Sunday, May 11, 2008
Dreams, or Reality?
We use different words to explain things. But there are themes that persist in philosophy and literature. As a writer, I am curious about one theme in particular. It is a theme that haunts my writing and my life. It is a theme that can be found in Shakespeare, Cervantes, Borges, and the Chinese Classics . . . It is the theme of life as a dream. Reading Lin Yutang's magnificent work, The Importance of Living, I am brought to a new level of understanding about the human condition. He explains the dream-reality paradox much better than I can. There is no inherent conflict between the two; from the human point of view, we see conflict where there is none.
I'm talking about our suffering which, at times, feels so real. How can it be a dream? And yet, I pay close attention to my mind, and see how it wavers from one desire to another. This capricious, whimsical quality of the mind reveals the very essence of our dream-being. We perceive one thing with absolute solidity. We cling to it as truth. With only the passage of time to prove to us, that this solidity is not real, just like all the other things that came before and appeared to us as real, which were not.
Lin encourages us to adopt the attitude of comical detachment. He writes, "It is important that man dreams, but perhaps equally important that man can laugh at his own dreams." We can only become philosophers, he says, once we see the inherent comedy in this dream life. There is nothing that is ours, nothing that will stay, including us. Realizing the vanity of existence is the paved road to an understanding of human suffering. What is needed in the end--our antidote, per say--is a good laugh at ourselves and our highest struggles.
I am a victim of the competitive American mindset. To such a degree that I'm not competing with anyone but myself. I compete with myself because I hunger for greatness. And yet all it takes is for me to read a couple poems by Emily Dickinson, or a short story by Tolstoy, to see how far I have to go. In the words of Lin, we are "clever monkeys." He uses a colorful vocabulary to describe the human condition. Because we have minds, we are conceited. Beyond that, he sees something marvelous and liberating in the character of the "scamp". The human being is a scamp, he says.

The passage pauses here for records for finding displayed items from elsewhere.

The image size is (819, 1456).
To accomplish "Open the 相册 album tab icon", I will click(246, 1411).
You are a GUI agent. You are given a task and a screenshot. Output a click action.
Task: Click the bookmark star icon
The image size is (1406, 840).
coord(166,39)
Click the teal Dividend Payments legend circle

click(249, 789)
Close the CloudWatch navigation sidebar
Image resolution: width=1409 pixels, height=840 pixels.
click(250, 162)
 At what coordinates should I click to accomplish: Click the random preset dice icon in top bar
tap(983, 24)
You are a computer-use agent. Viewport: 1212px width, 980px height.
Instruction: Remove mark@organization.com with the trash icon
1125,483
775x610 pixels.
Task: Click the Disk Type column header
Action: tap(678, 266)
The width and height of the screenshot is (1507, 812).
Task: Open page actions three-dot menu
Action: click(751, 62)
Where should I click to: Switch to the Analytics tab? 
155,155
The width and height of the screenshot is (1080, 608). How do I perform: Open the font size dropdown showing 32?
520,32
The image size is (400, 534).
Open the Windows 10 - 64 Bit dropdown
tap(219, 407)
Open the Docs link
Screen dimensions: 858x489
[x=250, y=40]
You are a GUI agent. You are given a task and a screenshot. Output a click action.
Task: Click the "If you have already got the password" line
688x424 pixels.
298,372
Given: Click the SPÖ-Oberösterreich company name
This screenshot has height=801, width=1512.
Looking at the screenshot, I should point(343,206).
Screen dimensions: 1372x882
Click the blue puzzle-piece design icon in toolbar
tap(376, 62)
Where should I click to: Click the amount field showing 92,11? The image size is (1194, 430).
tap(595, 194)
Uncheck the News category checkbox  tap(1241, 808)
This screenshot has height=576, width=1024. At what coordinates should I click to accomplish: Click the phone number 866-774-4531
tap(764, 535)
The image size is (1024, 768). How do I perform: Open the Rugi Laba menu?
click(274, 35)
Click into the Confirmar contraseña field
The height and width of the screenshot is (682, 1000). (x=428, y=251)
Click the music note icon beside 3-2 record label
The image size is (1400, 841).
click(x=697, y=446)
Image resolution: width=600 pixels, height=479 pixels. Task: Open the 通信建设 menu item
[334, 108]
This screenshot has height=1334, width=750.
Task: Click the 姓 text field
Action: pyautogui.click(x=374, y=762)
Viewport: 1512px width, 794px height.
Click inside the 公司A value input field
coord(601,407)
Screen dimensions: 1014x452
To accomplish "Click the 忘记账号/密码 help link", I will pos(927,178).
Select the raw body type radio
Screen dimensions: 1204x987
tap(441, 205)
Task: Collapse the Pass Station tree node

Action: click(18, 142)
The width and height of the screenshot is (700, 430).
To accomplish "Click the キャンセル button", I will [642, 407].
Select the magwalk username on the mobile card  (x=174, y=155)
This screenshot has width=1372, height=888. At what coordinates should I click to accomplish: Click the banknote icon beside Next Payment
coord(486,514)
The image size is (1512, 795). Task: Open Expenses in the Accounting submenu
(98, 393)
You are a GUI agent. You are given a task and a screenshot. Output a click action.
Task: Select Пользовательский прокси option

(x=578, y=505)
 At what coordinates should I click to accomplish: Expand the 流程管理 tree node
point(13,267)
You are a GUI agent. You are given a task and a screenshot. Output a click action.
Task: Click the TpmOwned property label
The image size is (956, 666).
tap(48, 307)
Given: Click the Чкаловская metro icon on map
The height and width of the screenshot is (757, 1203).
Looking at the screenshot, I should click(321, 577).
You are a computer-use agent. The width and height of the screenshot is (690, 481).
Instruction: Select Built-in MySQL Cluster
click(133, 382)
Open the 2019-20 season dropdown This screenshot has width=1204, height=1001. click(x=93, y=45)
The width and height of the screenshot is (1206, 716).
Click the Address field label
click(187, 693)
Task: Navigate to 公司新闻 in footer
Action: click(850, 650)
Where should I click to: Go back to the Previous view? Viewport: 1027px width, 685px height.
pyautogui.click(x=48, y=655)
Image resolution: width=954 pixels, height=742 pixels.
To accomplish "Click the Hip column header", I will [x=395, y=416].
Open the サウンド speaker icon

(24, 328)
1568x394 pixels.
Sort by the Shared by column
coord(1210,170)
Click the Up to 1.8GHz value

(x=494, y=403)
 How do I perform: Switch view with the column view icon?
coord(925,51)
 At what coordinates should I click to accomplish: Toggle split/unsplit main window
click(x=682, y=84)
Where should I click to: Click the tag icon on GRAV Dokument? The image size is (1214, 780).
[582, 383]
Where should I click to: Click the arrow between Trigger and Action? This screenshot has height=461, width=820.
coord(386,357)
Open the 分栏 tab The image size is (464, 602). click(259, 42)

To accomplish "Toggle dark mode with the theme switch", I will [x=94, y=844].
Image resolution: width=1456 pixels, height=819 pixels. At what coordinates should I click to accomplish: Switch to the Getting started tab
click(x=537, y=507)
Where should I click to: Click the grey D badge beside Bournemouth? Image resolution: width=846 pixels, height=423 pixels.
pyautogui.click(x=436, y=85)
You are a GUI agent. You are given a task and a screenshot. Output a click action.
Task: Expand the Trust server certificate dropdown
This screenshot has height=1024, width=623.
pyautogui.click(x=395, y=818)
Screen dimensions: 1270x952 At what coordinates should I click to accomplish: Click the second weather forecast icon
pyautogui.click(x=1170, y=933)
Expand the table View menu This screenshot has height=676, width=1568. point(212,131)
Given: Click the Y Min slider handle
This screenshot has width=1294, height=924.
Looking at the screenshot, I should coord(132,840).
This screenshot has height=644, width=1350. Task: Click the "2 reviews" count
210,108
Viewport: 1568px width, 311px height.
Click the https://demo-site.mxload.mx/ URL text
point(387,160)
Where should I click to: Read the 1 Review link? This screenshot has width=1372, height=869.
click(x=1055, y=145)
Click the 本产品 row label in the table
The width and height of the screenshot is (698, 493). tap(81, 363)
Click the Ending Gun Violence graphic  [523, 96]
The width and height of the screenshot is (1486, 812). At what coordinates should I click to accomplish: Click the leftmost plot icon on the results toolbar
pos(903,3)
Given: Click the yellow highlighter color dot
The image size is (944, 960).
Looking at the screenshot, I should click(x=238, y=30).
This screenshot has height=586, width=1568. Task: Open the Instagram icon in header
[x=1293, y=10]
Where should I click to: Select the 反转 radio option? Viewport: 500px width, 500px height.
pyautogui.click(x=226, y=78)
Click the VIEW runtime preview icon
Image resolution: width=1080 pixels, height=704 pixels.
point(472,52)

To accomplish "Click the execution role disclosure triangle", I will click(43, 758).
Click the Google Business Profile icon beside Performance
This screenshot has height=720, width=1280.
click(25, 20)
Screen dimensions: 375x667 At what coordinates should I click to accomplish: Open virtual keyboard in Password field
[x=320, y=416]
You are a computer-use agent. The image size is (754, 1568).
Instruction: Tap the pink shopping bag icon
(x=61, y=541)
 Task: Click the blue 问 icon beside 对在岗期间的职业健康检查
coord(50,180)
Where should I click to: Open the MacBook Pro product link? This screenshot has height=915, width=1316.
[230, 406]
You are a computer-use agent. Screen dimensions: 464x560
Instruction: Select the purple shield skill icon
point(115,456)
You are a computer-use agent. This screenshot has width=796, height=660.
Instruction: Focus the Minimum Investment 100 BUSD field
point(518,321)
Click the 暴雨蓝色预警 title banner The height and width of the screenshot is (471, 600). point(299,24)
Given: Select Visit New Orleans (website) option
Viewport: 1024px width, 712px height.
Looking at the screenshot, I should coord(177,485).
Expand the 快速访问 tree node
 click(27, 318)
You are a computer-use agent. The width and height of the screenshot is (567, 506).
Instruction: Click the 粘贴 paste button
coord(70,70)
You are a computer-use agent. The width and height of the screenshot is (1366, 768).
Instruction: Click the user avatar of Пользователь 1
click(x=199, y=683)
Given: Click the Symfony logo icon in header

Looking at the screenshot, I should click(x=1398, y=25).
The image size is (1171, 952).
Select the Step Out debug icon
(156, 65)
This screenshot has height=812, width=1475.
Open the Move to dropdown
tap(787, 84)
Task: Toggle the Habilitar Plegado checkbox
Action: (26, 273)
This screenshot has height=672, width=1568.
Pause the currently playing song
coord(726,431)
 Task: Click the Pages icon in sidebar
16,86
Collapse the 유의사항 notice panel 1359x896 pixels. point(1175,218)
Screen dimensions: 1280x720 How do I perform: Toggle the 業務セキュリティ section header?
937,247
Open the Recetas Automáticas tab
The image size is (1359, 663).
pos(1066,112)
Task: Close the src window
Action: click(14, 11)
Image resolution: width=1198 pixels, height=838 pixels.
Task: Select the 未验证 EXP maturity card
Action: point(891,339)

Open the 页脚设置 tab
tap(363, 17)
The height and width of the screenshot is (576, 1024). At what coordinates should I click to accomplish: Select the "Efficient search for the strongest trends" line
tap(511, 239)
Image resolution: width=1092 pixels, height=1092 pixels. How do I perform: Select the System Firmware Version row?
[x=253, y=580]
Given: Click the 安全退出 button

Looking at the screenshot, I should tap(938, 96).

I think of the character in my novel, my alter ego Lethe Bashar, as a scamp. The scamp has no home. The scamp is rebellious and independent. He wanders to find his food. He philosophizes on his condition. It seems we are all scamps in our own ways. We are truly liberated for not having a home. Neither the realm of the animals, nor the realm of the gods. Once we see the futility of our serious missions in life, the vanity of our self-improvement projects, only then we can embrace this foolish and wise character of ours.